Head of Information Security

About the role

We are a fast-growing Alternative Payment Method (APM) provider a global footprint across India, the Middle East, Europe and South America, preparing for expansion into the Morocco. Our mission is to build secure, seamless, and accessible digital payment infrastructure across borders.

We are seeking a dynamic and experienced Head of Information Security to lead the design, implementation, and oversight of our cybersecurity and data protection frameworks as we scale operations in Morocco.

Key Responsibilities:

Security Strategy & Governance:

* Develop and execute a comprehensive information security strategy aligned with business objectives, risk appetite, and regulatory requirements.

Risk Management:

* Identify and assess cyber risks across platforms, vendors, and payment channels. Lead implementation of mitigation plans to address vulnerabilities.

Regulatory Compliance:

* Ensure adherence to Moroccan cybersecurity and data protection regulations (e.g., CNDP), and international standards such as PCI DSS, ISO 27001, GDPR, and local Bank Al-Maghrib guidelines.

Security Architecture:

* Oversee the development of secure infrastructure and applications. Collaborate with IT and product teams to embed security-by-design across systems.

Incident Response:

* Build and manage the incident response program, including detection, response, investigation, and post-mortem analysis of security breaches.

Third-Party Risk:

* Evaluate the security posture of third-party vendors, service providers, and partners involved in processing, storing, or transmitting sensitive data.

Training & Awareness:

* Drive a culture of security awareness through continuous education, training programs, and phishing simulation campaigns across the organization.

Leadership & Team Building:

* Build and lead a high-performing information security team in Morocco, collaborating with regional and global security counterparts.

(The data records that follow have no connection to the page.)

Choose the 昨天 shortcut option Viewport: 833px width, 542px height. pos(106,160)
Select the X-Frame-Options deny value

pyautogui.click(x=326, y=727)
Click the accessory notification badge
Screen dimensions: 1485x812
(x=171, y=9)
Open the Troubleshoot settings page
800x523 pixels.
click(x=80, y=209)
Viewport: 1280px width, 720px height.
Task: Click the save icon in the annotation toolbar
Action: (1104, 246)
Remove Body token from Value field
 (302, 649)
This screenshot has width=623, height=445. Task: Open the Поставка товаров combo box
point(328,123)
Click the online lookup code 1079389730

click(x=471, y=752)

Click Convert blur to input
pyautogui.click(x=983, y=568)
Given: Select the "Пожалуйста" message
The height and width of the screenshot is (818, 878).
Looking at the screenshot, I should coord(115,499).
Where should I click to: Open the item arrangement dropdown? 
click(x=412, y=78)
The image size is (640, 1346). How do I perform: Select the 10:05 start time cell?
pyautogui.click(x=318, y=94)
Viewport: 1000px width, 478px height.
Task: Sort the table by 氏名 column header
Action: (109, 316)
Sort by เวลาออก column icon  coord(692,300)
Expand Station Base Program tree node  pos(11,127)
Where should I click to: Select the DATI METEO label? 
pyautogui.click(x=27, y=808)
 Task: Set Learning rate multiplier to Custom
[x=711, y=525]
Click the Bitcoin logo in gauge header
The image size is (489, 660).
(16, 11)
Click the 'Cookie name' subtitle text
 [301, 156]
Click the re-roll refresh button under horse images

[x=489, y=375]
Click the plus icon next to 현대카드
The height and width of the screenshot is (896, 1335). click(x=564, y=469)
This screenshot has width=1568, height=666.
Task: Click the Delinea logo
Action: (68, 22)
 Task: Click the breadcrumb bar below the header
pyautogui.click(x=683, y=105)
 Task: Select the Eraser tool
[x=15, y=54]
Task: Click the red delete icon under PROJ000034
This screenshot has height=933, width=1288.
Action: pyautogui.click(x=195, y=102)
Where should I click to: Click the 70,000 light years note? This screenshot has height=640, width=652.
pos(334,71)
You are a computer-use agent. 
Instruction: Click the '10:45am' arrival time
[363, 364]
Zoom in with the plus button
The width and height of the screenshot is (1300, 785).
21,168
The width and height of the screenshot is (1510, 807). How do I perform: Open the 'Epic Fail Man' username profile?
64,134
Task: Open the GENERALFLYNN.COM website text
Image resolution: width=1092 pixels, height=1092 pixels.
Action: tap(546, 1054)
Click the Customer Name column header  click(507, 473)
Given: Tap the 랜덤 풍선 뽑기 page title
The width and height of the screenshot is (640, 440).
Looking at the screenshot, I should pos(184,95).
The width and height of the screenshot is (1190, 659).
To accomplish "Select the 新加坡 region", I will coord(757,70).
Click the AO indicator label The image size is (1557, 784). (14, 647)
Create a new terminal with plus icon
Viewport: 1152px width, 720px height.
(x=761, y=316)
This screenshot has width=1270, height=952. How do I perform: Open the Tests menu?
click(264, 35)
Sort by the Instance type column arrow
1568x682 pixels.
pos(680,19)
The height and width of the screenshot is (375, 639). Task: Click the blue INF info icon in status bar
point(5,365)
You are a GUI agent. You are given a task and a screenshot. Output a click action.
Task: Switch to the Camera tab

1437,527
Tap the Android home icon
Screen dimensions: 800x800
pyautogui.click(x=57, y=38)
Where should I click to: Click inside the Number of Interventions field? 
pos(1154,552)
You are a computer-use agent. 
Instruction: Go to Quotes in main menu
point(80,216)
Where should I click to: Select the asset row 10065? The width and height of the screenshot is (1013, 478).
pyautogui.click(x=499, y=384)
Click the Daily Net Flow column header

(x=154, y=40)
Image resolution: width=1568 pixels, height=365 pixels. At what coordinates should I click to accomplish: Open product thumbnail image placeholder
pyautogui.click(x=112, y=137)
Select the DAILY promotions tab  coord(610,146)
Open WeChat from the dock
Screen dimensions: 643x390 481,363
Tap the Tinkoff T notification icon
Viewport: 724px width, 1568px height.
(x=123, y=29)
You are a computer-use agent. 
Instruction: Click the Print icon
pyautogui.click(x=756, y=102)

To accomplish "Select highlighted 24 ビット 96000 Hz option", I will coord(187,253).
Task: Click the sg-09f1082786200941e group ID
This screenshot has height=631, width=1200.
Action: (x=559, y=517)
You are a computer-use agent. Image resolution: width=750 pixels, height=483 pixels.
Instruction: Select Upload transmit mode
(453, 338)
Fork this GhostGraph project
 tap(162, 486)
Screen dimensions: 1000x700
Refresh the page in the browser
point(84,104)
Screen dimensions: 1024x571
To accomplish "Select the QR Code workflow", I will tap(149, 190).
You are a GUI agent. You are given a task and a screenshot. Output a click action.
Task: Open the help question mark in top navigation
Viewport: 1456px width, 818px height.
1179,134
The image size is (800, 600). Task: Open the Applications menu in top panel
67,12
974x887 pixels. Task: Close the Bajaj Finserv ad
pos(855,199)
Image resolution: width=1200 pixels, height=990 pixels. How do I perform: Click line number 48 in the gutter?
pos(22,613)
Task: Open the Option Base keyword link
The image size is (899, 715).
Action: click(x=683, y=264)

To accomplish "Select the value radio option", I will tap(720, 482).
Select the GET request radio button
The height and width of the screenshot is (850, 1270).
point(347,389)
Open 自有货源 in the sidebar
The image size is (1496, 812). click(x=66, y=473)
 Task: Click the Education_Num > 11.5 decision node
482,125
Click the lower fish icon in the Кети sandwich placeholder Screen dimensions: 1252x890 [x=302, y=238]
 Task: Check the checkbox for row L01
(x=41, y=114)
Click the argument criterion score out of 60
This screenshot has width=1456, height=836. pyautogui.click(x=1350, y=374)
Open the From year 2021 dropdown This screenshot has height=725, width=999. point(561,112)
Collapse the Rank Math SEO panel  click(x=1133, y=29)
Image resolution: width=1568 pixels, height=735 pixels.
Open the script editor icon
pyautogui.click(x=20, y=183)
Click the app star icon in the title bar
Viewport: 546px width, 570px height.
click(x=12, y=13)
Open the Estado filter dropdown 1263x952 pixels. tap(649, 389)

Preferred Qualifications & Experience:

* Bachelor’s or Master’s degree in Information Security, Cybersecurity, Computer Science, or related field.
* Recognized certifications such as CISSP, CISM, CRISC, CEH, or ISO 27001 Lead Implementer.
* At least 7–10 years of experience in cybersecurity, with 3+ years in a leadership role, preferably in fintech, banking, or payment services.
* Strong knowledge of Moroccan data privacy and cybersecurity laws, and experience interacting with local regulators.
* Proven track record in implementing security frameworks in cloud-based and API-driven environments.
* Fluent in English and French (Arabic is an asset).
* Strong analytical, strategic thinking, and communication skills.